Tim Garrett shows that efficiency is an accelerator of economic growth rather than a means of conservation. It’s not hard to understand.

If a company increases its efficiency it will produce more profits which can be reinvested to grow the business.

Or if you insulate your home and spend the savings on an annual trip to Hawaii you will stimulate the economy and emit more CO2 than had you not insulated your home.

Efficiency can mitigate overshoot if you capture the dollar savings from the efficiency and prevent them from being spent. For example, tax all the efficiency gains and then bury the tax revenue. You could use the taxes to retire public debt but then you’d have to find a way to prevent the government from borrowing more money to replace the retired debt.

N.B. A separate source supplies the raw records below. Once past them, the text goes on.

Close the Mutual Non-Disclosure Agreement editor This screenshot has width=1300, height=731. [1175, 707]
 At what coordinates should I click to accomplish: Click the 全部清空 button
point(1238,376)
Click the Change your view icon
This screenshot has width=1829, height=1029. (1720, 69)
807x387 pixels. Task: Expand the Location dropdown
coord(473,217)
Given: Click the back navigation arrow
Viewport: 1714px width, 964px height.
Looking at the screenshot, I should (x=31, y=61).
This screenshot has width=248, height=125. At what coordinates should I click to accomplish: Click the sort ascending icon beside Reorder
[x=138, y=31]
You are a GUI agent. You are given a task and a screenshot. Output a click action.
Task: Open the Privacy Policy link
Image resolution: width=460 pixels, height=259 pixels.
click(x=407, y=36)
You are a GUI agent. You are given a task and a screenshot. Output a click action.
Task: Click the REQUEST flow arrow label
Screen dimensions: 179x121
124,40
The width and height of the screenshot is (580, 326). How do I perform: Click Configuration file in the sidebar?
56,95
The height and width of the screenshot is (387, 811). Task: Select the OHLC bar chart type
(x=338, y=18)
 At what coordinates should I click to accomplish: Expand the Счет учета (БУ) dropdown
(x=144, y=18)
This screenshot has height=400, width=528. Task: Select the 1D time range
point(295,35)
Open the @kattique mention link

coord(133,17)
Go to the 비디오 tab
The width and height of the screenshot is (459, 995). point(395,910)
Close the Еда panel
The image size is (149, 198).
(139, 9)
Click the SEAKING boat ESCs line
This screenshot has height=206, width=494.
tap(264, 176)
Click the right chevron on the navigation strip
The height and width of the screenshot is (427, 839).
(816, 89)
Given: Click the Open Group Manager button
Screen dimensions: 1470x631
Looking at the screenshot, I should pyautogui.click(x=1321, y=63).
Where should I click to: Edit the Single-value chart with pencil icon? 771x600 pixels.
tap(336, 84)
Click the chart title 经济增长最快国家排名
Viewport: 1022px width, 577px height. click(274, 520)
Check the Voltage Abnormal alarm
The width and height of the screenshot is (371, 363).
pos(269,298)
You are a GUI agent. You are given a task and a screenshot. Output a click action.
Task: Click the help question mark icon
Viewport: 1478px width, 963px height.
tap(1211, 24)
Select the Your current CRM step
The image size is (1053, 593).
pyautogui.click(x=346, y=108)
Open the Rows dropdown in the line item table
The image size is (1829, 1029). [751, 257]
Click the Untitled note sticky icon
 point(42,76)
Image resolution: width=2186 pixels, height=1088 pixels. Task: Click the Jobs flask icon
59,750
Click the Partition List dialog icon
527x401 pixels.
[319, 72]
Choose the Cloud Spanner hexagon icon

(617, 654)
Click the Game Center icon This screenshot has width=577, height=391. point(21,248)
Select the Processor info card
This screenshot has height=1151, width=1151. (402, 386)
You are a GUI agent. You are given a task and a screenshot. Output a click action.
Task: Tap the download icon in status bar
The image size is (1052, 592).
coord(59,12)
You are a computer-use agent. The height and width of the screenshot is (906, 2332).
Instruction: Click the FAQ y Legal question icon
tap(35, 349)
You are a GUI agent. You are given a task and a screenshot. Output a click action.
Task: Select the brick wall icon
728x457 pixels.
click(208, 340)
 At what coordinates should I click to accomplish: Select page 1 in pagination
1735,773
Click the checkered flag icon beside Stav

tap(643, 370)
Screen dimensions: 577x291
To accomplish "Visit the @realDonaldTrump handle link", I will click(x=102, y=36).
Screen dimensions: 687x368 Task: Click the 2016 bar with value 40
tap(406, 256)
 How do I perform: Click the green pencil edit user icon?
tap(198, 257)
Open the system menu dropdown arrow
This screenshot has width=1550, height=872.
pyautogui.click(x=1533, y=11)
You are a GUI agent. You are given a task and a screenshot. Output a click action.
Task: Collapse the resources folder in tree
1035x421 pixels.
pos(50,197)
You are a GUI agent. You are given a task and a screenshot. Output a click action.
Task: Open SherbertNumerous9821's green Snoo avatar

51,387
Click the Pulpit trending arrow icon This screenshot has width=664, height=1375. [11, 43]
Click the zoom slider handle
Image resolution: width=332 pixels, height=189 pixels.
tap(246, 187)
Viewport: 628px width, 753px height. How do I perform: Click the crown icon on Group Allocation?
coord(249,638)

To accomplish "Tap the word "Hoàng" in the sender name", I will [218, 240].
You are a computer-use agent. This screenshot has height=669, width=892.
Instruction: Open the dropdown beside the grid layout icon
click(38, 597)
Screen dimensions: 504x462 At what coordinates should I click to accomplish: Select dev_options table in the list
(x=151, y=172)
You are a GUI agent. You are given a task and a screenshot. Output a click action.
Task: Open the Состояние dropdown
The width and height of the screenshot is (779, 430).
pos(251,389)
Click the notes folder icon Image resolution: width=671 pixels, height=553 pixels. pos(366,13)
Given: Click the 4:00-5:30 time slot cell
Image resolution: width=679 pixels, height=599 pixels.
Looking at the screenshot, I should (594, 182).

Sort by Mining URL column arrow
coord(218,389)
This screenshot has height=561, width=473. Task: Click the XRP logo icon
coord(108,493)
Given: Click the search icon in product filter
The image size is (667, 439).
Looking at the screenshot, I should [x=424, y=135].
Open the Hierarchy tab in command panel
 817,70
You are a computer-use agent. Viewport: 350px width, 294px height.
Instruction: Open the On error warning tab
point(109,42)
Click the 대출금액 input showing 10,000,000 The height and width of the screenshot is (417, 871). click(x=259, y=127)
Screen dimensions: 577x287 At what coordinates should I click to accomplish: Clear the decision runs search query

In addition, an efficient economy tends to be brittle and less resilient. For example, most businesses to increase efficiency have reduced inventories and their associated carrying costs by relying on just in time deliveries from all over the globe. If something were to disrupt global shipping and/or the credit system it depends on, most businesses would grind to a halt, including your grocery store, in a few days. Efficiency is not always a good idea. Sometimes it is wise to have some fat in the system.

Efficiency can and should be used to lessen the impact on our standard of living as the economy contracts. However people should realize that all of the low hanging fruit for efficiency has already been harvested.

I wrote more about efficiency here.

The biggest opportunities for reduced consumption are now lifestyle changes.